PASSAGE PROVIDED -
== Segment start ==
Since that time, the African market has developed, and according to Giles Peppiatt, in the past two years alone, it has grown by more than 100% and yet there are many quality artists whose work is still affordable. As proof of this, Bonhams two yearly sales in London summed up from £355,000 ($478,557) in 2009 to £3.9m ($ 5.2 m) in 2019. Due to the high demand, Bonhams also holds African art sales in New York. As an example of this growing trend, Peppiatt referred to Ghanian sculptor El Anatsui, whose work New World Map set a record in 2012 when it sold for £541,250 ($729,632), and four years later his work Peju's Robe sold for £806,500 ($1.08 m). As explained in a previous post, works by Ghanian artist and rising star, Amoako Boafo, have achieved impressive sales records at Bonhams and elsewhere. However, we must keep in mind that given its present boom the artist’s works have been repeatedly flipped with Boafo not seeing profits from these out-of-this-world prices.
== Segment end ==
RECORDS SUPPLIED -
== Segment start ==
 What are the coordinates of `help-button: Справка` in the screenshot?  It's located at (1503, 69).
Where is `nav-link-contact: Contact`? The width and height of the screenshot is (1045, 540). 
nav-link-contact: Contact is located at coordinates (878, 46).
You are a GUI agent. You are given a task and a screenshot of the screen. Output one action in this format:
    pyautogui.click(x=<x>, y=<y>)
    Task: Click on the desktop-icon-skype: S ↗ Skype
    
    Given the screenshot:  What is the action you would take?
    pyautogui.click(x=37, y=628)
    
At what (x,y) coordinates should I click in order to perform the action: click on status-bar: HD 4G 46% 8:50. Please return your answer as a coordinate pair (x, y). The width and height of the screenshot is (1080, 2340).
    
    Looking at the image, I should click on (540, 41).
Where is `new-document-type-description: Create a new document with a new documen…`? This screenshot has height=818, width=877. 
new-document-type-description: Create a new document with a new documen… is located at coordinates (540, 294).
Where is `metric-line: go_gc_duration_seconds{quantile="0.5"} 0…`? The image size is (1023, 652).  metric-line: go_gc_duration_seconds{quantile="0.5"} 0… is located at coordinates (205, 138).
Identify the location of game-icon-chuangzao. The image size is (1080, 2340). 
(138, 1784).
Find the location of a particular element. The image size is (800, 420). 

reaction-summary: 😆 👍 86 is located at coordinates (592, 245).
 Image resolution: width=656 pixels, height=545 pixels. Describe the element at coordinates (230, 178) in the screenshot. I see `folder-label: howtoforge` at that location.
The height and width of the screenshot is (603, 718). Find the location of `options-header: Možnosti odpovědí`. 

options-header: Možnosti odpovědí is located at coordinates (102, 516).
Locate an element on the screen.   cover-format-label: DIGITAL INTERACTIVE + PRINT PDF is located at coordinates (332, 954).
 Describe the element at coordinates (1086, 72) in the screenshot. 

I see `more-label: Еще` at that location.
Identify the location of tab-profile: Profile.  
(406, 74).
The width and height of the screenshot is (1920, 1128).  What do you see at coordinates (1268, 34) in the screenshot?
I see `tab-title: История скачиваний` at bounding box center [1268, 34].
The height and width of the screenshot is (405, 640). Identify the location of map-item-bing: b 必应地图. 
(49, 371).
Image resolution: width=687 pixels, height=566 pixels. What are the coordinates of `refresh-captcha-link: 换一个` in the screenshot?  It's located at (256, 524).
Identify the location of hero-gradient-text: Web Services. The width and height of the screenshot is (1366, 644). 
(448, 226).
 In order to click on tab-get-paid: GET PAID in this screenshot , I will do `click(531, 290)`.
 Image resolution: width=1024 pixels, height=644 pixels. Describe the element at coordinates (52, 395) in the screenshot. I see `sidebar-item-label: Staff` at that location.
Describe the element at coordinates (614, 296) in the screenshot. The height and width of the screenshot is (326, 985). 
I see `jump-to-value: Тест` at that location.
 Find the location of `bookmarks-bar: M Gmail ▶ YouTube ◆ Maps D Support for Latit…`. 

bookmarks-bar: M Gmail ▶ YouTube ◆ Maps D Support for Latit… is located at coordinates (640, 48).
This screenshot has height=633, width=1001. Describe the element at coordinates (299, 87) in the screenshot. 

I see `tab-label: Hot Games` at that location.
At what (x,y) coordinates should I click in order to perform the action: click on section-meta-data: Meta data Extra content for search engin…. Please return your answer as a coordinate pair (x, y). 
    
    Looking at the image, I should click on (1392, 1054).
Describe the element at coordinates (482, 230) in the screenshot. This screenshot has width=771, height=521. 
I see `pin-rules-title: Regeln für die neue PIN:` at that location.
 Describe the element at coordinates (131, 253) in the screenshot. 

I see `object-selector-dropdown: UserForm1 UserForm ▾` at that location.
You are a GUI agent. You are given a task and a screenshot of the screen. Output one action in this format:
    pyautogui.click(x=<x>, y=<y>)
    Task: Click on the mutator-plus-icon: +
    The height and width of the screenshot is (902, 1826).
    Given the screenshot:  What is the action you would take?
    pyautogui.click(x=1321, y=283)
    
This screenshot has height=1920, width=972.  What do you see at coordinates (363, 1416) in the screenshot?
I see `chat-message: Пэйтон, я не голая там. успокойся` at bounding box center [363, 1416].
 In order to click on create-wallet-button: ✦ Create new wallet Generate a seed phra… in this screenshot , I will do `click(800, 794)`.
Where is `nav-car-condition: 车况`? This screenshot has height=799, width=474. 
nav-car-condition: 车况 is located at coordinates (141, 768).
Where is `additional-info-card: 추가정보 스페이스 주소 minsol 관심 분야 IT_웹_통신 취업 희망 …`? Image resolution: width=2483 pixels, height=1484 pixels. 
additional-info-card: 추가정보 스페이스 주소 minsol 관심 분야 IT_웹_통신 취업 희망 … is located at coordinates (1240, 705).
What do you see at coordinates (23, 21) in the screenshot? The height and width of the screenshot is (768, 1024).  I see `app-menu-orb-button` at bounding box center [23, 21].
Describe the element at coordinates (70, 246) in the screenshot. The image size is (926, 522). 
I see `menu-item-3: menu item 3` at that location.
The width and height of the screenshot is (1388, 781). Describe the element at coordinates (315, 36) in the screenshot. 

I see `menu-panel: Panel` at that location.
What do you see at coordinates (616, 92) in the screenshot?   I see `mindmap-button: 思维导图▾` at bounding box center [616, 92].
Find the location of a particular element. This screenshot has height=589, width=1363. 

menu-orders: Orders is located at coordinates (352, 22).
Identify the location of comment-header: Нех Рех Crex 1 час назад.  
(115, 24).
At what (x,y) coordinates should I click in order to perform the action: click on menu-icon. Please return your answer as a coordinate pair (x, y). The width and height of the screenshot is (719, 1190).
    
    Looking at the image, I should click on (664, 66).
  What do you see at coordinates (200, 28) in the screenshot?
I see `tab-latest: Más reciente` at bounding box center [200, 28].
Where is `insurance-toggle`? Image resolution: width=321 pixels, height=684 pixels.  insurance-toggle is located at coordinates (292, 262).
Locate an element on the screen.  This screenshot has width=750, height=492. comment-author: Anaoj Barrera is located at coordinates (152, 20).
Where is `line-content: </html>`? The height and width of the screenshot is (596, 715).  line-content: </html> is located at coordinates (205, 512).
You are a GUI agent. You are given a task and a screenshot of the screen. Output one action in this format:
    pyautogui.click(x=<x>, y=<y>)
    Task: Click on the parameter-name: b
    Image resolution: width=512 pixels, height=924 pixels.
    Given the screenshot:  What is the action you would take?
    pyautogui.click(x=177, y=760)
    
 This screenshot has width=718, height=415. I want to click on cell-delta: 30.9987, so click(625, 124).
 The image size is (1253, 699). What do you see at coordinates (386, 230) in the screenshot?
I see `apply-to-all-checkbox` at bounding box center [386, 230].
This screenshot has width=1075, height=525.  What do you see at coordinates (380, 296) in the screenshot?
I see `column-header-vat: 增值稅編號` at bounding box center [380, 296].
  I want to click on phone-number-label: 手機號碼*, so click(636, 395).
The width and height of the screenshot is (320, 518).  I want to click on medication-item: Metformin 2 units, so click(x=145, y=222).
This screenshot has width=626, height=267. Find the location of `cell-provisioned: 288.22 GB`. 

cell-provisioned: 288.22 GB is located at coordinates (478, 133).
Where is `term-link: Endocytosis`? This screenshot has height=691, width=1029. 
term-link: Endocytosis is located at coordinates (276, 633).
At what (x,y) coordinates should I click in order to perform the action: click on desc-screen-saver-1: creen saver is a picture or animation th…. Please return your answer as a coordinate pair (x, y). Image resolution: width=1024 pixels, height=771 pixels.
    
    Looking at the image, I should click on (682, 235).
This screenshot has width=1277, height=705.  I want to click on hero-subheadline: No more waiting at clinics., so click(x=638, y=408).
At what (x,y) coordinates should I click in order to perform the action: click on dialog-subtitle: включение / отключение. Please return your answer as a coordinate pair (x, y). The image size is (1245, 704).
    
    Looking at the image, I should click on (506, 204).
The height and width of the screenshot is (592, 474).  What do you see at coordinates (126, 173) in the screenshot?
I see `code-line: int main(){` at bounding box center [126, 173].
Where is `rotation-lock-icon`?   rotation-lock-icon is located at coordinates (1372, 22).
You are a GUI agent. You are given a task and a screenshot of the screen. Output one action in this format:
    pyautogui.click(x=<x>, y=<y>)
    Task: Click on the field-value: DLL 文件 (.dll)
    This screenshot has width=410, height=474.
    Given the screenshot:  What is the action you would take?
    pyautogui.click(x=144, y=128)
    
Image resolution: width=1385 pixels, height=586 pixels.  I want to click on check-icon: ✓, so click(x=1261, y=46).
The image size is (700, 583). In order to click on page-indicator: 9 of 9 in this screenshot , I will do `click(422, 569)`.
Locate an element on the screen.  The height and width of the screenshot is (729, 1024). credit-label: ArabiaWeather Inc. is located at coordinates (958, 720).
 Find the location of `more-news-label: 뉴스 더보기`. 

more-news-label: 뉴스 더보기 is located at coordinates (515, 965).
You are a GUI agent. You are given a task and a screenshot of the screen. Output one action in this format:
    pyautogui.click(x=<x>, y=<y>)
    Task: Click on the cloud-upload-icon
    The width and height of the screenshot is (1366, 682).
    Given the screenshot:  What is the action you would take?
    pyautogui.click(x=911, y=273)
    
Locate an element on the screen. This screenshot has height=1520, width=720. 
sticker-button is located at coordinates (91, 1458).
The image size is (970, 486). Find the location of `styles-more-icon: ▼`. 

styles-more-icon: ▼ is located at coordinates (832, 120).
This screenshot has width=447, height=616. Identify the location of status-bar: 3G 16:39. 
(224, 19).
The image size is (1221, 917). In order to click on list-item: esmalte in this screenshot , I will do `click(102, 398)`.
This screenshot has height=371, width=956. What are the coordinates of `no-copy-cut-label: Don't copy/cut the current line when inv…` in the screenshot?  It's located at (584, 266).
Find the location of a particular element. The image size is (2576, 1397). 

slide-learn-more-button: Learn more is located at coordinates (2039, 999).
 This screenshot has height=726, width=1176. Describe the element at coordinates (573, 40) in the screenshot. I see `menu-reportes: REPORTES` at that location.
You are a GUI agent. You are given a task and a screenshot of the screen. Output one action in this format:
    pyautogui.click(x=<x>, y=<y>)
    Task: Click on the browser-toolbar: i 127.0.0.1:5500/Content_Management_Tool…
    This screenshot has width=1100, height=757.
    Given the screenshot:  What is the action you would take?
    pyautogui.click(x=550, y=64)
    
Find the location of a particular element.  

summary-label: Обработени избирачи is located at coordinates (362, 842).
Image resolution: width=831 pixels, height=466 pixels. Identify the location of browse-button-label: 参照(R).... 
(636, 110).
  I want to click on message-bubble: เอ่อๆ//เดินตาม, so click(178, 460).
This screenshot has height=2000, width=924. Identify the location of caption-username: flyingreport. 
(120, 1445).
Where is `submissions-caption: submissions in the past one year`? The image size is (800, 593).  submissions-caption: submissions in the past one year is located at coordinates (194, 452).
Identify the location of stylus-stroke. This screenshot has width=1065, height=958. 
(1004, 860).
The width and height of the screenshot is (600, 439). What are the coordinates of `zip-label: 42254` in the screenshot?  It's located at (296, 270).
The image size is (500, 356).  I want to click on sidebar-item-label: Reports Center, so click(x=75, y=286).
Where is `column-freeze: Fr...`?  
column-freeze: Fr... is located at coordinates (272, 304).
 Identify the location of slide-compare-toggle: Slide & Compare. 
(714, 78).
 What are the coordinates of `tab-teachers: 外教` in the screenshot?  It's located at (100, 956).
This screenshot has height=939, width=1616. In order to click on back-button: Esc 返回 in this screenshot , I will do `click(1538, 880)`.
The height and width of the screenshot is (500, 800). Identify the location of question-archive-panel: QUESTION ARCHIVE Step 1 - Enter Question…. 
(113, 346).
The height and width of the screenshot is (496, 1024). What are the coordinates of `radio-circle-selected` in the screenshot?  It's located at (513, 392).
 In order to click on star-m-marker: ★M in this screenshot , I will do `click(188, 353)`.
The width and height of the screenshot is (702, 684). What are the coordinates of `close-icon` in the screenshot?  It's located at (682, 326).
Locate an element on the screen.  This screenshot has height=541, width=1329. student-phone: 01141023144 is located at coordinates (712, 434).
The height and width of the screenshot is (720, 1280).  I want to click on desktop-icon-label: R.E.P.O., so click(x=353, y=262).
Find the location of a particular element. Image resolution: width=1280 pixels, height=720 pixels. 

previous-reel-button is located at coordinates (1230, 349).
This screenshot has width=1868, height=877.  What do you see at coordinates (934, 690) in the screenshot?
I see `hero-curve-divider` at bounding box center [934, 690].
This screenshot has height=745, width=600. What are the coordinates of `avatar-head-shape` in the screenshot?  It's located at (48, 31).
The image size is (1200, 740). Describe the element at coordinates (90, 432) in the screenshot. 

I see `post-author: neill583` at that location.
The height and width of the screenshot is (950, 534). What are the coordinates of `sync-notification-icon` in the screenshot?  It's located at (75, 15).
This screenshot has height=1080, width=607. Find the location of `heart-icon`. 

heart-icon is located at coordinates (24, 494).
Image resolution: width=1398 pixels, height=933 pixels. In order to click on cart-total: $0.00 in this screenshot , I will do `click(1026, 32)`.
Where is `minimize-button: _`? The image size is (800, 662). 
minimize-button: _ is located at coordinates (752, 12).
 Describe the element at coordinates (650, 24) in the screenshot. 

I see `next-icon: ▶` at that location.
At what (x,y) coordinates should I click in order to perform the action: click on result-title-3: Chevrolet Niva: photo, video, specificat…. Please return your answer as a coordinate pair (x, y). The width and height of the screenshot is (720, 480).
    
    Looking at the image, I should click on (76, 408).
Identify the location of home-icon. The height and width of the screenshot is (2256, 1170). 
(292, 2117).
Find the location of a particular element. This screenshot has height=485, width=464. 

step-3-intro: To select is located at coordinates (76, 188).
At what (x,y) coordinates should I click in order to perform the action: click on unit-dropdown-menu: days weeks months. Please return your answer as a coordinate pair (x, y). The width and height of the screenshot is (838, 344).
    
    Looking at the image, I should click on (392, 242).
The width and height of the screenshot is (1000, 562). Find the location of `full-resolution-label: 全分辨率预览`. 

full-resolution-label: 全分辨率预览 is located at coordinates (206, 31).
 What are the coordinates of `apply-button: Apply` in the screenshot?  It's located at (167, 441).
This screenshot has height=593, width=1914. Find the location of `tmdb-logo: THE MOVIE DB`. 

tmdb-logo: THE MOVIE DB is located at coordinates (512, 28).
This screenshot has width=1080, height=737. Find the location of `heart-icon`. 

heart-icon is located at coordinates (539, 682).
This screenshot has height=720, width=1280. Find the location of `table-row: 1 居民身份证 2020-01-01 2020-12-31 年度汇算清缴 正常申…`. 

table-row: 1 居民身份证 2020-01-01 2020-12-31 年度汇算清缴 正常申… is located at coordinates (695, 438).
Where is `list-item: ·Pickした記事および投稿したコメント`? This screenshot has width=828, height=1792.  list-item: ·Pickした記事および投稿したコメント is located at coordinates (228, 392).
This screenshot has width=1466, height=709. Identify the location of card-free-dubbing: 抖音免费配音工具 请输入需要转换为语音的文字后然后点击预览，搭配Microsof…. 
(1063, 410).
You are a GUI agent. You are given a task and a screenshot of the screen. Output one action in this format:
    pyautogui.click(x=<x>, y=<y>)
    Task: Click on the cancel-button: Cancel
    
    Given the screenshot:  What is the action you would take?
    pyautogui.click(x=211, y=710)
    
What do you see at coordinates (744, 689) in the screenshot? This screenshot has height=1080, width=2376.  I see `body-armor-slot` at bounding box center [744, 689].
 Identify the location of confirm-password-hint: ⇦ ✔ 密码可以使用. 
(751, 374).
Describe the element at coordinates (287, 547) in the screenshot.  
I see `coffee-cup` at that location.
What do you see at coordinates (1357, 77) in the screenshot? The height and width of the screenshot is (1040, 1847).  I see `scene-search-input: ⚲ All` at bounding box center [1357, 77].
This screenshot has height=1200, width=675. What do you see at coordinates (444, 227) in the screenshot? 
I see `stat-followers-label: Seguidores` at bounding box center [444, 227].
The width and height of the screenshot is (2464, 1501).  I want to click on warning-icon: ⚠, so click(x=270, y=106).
== Segment end ==
EXERCISE DESCRIPTION - Set down the passage on the African art market in full, word for word.

RESPONSE FOR THIS EXERCISE -
Since that time, the African market has developed, and according to Giles Peppiatt, in the past two years alone, it has grown by more than 100% and yet there are many quality artists whose work is still affordable. As proof of this, Bonhams two yearly sales in London summed up from £355,000 ($478,557) in 2009 to £3.9m ($ 5.2 m) in 2019. Due to the high demand, Bonhams also holds African art sales in New York. As an example of this growing trend, Peppiatt referred to Ghanian sculptor El Anatsui, whose work New World Map set a record in 2012 when it sold for £541,250 ($729,632), and four years later his work Peju's Robe sold for £806,500 ($1.08 m). As explained in a previous post, works by Ghanian artist and rising star, Amoako Boafo, have achieved impressive sales records at Bonhams and elsewhere. However, we must keep in mind that given its present boom the artist’s works have been repeatedly flipped with Boafo not seeing profits from these out-of-this-world prices.